I am reading a proof of the following theorem:

Assume $\phi$ is a continuous function in $[0,T]$ that satisfies $$\phi(t) = \alpha + \int_0^t (\beta \phi(s) + \gamma)ds, \hspace{0.5mm} t\in [0,T], $$ where $\alpha, \gamma \in \mathbb{R}$ and $\beta > 0$. Then $$\phi(t) \leq \alpha e^{\beta t} + \frac{\gamma}{\beta}(e^{\beta t} - 1), \hspace{0.5mm} t\in [0,T]. $$

The proof begins by setting $$\psi(t) = \alpha + \int_0^t (\beta \phi(s) + \gamma)ds, $$ in order to obtain $$\psi'(t) \leq \beta \psi(t) + \gamma \implies \psi'(t) - \beta \psi(t) \leq \gamma \implies \left(e^{-\beta t} \psi(t) \right)' \leq \gamma e^{-\beta t}. $$

After this, it says that this implies that $e^{-\beta t} \psi(t) - \psi(0) \leq \frac{\gamma}{\beta}(1-e^{-\beta t}), $ and this is what confuses me.
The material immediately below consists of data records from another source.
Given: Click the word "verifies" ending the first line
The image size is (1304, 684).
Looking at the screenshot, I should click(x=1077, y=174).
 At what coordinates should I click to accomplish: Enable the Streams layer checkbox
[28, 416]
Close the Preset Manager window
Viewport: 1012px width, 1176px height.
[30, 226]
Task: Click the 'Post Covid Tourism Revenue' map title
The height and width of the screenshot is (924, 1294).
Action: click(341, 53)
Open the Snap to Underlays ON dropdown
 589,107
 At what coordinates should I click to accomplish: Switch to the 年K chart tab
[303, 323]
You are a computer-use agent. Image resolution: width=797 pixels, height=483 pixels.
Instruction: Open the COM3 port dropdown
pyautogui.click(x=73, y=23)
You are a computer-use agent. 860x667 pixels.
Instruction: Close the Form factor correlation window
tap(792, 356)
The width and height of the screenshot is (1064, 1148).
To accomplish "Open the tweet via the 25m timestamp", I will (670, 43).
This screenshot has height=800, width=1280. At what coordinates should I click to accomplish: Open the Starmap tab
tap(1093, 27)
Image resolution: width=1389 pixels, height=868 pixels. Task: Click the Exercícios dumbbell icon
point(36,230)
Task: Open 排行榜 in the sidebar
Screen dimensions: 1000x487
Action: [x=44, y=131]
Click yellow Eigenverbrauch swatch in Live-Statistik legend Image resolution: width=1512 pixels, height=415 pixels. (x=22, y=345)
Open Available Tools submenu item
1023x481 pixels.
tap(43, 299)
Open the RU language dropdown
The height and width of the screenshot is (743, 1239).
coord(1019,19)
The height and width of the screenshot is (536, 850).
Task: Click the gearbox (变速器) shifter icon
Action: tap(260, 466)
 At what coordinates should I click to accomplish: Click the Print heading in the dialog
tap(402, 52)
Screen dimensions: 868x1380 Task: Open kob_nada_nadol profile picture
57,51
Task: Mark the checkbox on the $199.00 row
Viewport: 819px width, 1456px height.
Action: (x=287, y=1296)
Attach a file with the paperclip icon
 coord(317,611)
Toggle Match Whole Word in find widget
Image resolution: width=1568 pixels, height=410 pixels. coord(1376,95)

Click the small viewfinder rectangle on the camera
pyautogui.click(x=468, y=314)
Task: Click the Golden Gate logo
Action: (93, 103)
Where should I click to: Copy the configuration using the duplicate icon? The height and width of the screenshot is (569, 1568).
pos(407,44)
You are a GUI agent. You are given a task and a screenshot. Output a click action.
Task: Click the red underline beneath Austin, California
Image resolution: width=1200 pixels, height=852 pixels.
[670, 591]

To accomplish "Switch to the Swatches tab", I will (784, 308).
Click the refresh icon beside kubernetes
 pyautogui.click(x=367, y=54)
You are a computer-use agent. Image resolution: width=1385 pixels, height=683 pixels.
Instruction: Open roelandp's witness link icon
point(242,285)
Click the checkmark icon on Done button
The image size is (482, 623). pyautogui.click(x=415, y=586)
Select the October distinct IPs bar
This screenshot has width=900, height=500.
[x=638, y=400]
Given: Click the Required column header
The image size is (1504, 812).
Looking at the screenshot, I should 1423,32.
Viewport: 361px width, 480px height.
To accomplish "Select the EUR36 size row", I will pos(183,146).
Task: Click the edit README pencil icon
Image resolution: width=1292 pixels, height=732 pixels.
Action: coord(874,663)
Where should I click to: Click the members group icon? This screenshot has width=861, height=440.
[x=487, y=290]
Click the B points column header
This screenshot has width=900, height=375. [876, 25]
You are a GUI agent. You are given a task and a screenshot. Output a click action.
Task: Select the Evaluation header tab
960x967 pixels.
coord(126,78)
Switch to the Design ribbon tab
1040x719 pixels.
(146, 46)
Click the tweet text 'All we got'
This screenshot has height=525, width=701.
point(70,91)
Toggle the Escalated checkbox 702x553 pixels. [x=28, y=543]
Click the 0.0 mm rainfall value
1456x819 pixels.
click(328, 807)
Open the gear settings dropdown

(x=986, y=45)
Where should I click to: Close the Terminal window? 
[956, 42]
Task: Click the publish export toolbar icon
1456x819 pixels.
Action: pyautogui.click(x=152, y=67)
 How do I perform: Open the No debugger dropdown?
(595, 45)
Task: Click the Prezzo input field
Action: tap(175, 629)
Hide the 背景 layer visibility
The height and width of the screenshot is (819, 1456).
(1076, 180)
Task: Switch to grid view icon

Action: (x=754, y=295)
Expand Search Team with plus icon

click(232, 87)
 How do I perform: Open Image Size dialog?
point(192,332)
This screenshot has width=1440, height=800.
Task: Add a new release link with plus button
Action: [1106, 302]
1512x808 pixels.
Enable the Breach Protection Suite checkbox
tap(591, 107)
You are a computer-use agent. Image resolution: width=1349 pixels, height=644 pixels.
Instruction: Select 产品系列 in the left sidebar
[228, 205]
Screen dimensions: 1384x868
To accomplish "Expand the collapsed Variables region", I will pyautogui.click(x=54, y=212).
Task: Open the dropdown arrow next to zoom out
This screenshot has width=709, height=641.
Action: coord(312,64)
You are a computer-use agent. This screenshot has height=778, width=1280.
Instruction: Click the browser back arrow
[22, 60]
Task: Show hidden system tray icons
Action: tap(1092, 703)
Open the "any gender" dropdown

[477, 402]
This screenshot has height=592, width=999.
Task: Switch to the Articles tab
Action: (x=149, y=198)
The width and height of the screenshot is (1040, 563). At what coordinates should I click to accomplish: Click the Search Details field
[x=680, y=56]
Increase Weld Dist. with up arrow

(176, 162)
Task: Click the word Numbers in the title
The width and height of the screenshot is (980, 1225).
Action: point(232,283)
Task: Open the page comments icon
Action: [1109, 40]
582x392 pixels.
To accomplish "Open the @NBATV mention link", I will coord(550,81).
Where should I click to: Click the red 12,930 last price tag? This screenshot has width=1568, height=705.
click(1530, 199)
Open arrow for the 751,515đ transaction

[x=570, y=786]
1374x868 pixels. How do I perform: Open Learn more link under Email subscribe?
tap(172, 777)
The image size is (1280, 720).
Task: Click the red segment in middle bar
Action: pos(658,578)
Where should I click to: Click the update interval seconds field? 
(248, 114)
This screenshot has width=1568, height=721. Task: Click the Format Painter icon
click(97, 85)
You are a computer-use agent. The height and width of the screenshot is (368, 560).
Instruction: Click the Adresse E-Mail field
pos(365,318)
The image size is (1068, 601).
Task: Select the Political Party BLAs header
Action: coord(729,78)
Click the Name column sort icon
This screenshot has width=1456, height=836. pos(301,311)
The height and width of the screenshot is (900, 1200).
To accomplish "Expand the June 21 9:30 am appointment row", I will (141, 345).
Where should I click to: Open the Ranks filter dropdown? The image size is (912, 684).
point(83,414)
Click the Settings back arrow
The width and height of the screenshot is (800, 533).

I think that $$\left(e^{-\beta t} \psi(t) \right)' \leq \gamma e^{-\beta t} \implies e^{-\beta t} \psi(t) \leq -\frac{\gamma}{\beta}e^{-\beta t}, $$ but does subtracting $\psi(0) = \alpha$ on the left-hand side somehow correspond to adding $\gamma / \beta$ on the right-hand side? I don't see how it would.


Could it be that I have to integrate $\gamma e^{-\beta t} $ from $0$ to $t$? Because then that would be $\frac{\gamma}{\beta}(1-e^{-\beta t})$. But then I am still confused about what allows us to subtract $\psi(0)$ from the left-hand side.